Piracy Shield: multe per gli utenti e rimozioni rapide, ma il caso Google Drive apre il dibattito sui blocchi indiscriminati

La lotta alla pirateria online continua, ma il sistema può causare disservizi anche per siti completamente legittimi

L’Autorità Garante per le Comunicazioni (Agcom), in collaborazione con la Guardia di Finanza, ha introdotto il sistema Piracy Shield, una tecnologia avanzata progettata per contrastare la pirateria digitale di eventi sportivi trasmessi illegalmente. Grazie a questo strumento, le autorità intendono identificare e fermare le piattaforme che trasmettono contenuti protetti senza autorizzazione, in modo da ridurre la diffusione di streaming illegale attraverso siti pirata, dispositivi come il “pezzotto” e canali sui social, tra cui i popolari gruppi Telegram.

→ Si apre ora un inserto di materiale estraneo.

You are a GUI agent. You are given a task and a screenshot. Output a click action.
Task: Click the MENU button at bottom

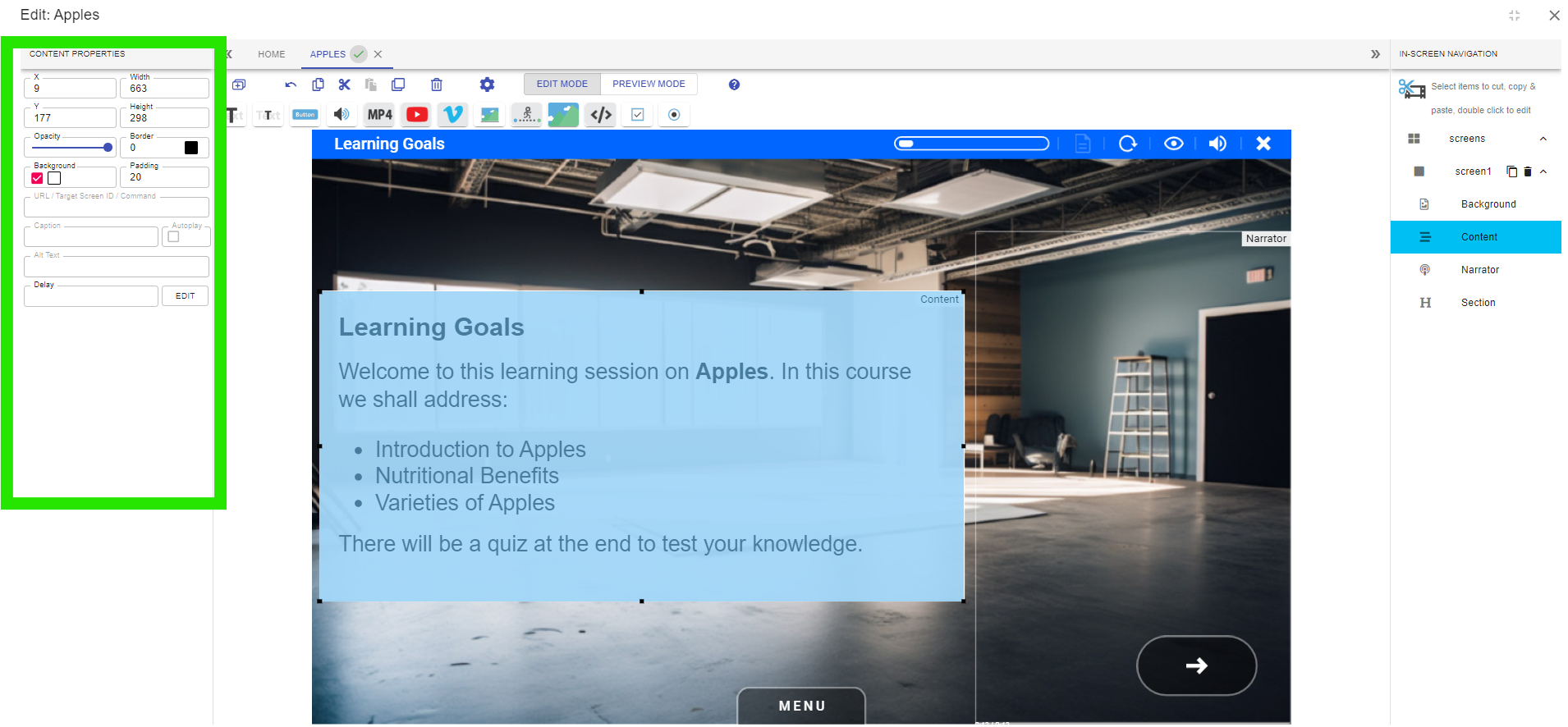tap(801, 706)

Il sistema Piracy Shield permette un’azione rapida e mirata: entro 30 minuti dalla segnalazione di una violazione, Agcom emetterà un ordine di blocco contro la piattaforma coinvolta. I detentori dei diritti, come le società che gestiscono eventi sportivi, potranno richiedere il blocco fornendo prove forensi della trasmissione non autorizzata. Questo approccio non solo facilita la rimozione tempestiva dei contenuti pirata, ma punta anche a ridurre l’accesso a questi servizi da parte del pubblico.

Piracy Shield mira, inoltre, a penalizzare anche gli utenti. Chi accede a contenuti pirata, anche solo una volta, può incorrere in sanzioni che partono da 150 euro. Per chi utilizza regolarmente servizi illegali, come gli abbonamenti ai canali pirata tramite decoder modificati, le multe possono salire fino a 5.000 euro. Gli organizzatori e i gestori dei servizi di streaming illegale rischiano pene ancora più severe, con possibili conseguenze penali.

Oltre al contrasto alla pirateria, Piracy Shield contribuisce anche alla protezione della privacy degli utenti, spesso inconsapevoli dei rischi legati alla fruizione di contenuti illegali. I dati di chi utilizza questi servizi possono finire nelle mani di organizzazioni criminali, esponendo gli utenti a ulteriori rischi legati alla sicurezza digitale e alla potenziale rivendita di informazioni personali. Piracy Shield si propone quindi non solo come una barriera contro la pirateria, ma anche come strumento di tutela per la privacy, dissuadendo dall’uso di servizi illegali e promuovendo il consumo legale dei contenuti sportivi.

Un cambiamento nella legge ha però causato disservizi e, di fatto, sollevato perplessità sui blocchi indiscriminati.

Un esempio è il recente blocco di Google Drive, causato da un errore del sistema Piracy Shield, che ha riacceso la discussione sulle recenti modifiche normative che regolano il contrasto alla pirateria online. Il 7 ottobre, con l’approvazione definitiva del decreto “Omnibus”, è stata infatti introdotta una modifica significativa: per disporre il blocco di un sito ora è sufficiente dimostrare che l’indirizzo IP sia utilizzato “prevalentemente” per diffondere contenuti piratati, mentre in precedenza era richiesto che l’uso fosse “univocamente” illecito. Questo cambio di linguaggio ha allentato i requisiti per i blocchi, aprendo il rischio di errori come quello che ha coinvolto Google Drive, un servizio legittimo.